Sorghum x Sudan (Multi cut)
Sorghum-sudangrass is used primarily for grazing, green chop, silage and hay. Sorghum-sudangrass hybrids also add organic matter to worn-out soils. These tall, fast-growing, heat-loving summer annual grasses can smother weeds, suppress some nematode species and penetrate compacted subsoil if mowed once. The hybrids are crosses between forage-type sorghums and sundangrass. Compared with maize, they have less leaf area, more secondary roots and a waxier leaf surface which help them withstand drought. Sorghum-sudangrass has a larger stem, less leaf area and produces more biomass than sudangrass.

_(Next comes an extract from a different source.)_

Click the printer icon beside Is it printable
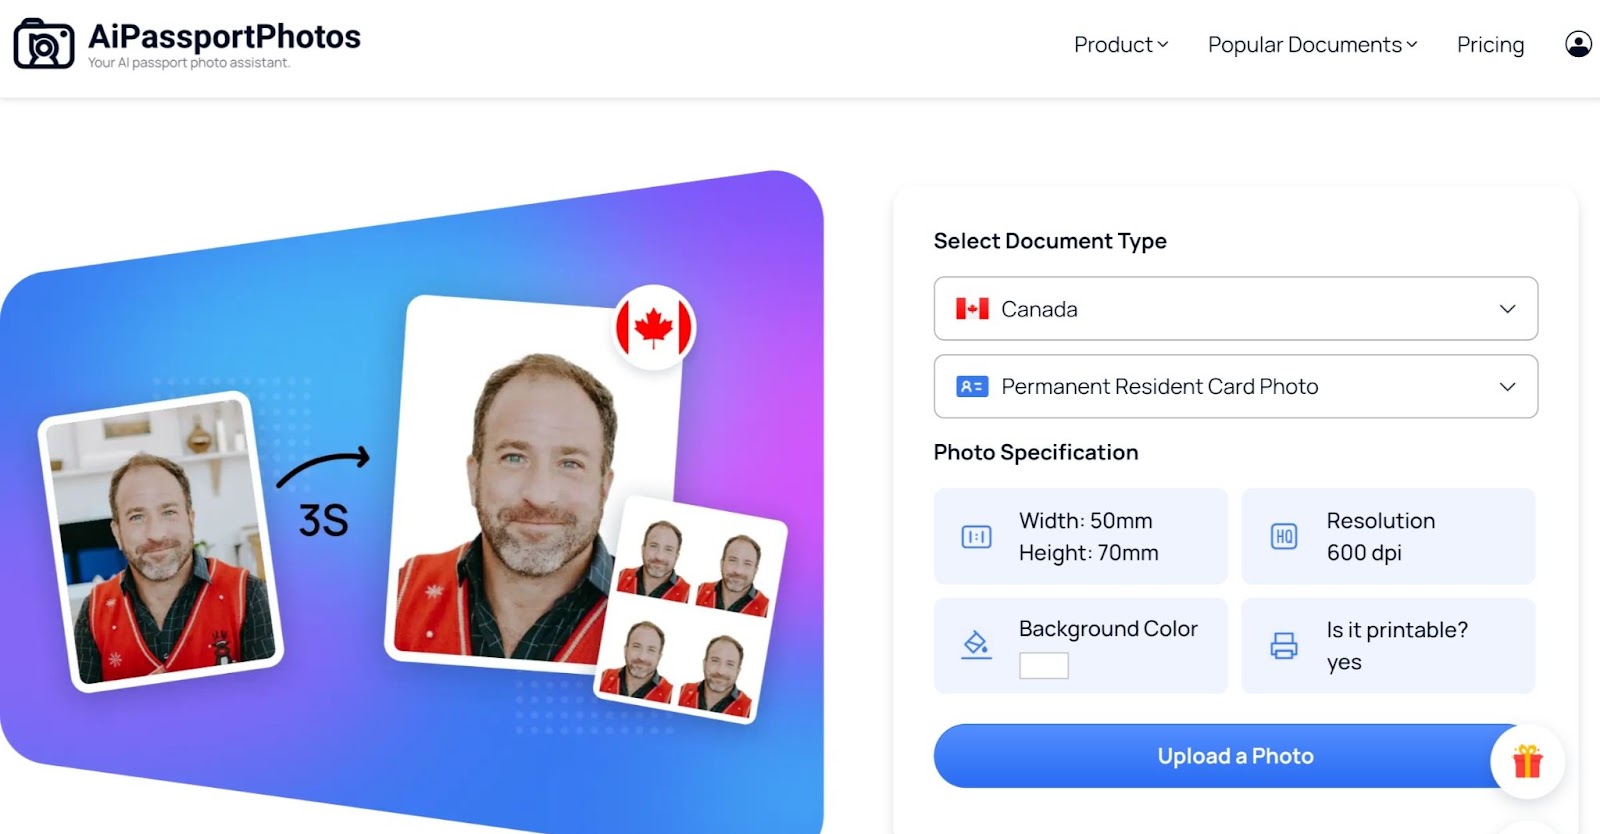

Sweet Sorghum (Single cut)
Sweet sorghum, or forage-type sorghum plants are larger, leafier and mature later than grain sorghum plants. Compared with sorghum-sudangrass hybrids, they are shorter, less drought tolerant, and don’t regrow as well. Forage sorghum is an excellent choice when used for silage in a single cut system. Stems and leaves look very similar to maize.
The brown midrib (BMR) is a genetic mutation that results in a forage with a reduced lignin content, increased protein content and higher palatability than non-BMR sorghum-sudangrass varieties. Rate of animal gains are significantly increased when animals graze BMR varieties.
Sweet sorghum stalks have a high sugar content. Sweet sorghum thrives better under drier and warmer conditions than many other crops and is grown primarily for forage, silage, and syrup production.